Mr Koïchiro Matsuura, Director-General of UNESCO, visited the Hashemite Kingdom of Jordan to inaugurate the International Centre for Synchrotron Light for Experimental Science and Applications in the Middle East (SESAME). Prior to this ceremony, the Director-General was received in audience, on 3 November, by HM King Abdullah II of Jordan. During their meeting, held in the presence of HRH Prince Ghazi bin Muhammad bin Talal, Mr Tayser Al-Nahar Al Noaimi, Minister of Education, and Mr Khaled Toukan, Director of the SESAME Centre, the fruitful cooperation between Jordan and the organization was discussed.
| || Figure 5 |
Amor Nadji, Machine Director of SESAME, explaining the layout of the SESAME booster synchrotron and the microtron injector which has been recently commissioned.

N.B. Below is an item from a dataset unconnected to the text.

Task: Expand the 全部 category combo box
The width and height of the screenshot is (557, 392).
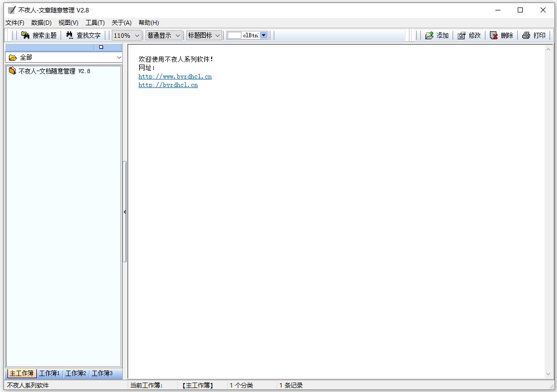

The `soft inauguration' ceremony of SESAME was performed by Mr Matsuura and HRH Prince Ghazi bin Muhammad bin Talal. The ceremony was placed under the auspices of HM King Abdullah II and took place in the presence of ministers and representatives from SESAME member and observer countries, as well as numerous ambassadors and members of the international scientific community. This inauguration marks the handing over of the building to SESAME and the installation of its secretariat. Mr Matsuura emphasized the fact that SESAME would provide the region with a world-class laboratory for basic research ranging from physics to the biological and medical sciences and archaeology; it is a major opportunity to boost science and technology in the Middle East, helping to promote economic growth and transform the region into a leader of innovation. Mr Matsuura also underlined the key opportunity offered by SESAME to promoting peace through science: `Such a collaboration will not only help foster greater solidarity and mutual understanding; the bringing together of diverse cultures will also create an enriching environment, conducive to open debate, fresh thinking and inventiveness', said the Director-General.
| || Figure 6 |
STFC Daresbury Laboratory senior staff Pat Ridley (far left) and Paul Quinn (far right), together with Chris Llewellyn-Smith and Herwig Schopper, standing next to the first shipment of beamlines which arrived at SESAME from Daresbury prior to the inauguration ceremony.
In this context, Mr Matsuura paid tribute to the many countries, such as Germany, France, Switzerland, the USA and the UK, that are providing SESAME with the equipment and beamlines necessary for it to function. `I applaud this demonstration of international solidarity. It is a perfect example of how the north can help develop scientific capacity in the south', he underlined. In his address, Professor Herwig Schopper, who is handing over the presidency of the SESAME Council to Professor Sir Chris Llewellyn-Smith, warmly thanked the Director-General of UNESCO for his unwavering support since 1999 and personal efforts to bring this unique and innovative project to fruition. `Without his support', he said, `we would not have been able to set up such a cutting-edge research laboratory in the Middle East'.
| || Figure 7 |
Khaled Toukan signing a MoU at the 13th Council Meeting of SESAME for receiving a gift of several beamlines from Daresbury Laboratory. Dincer Ulku (Vice President of the Council), on the right-hand side, looks on, with Herwig Schopper and Chris Llewellyn-Smith, the past and current presidents of the Council, standing behind.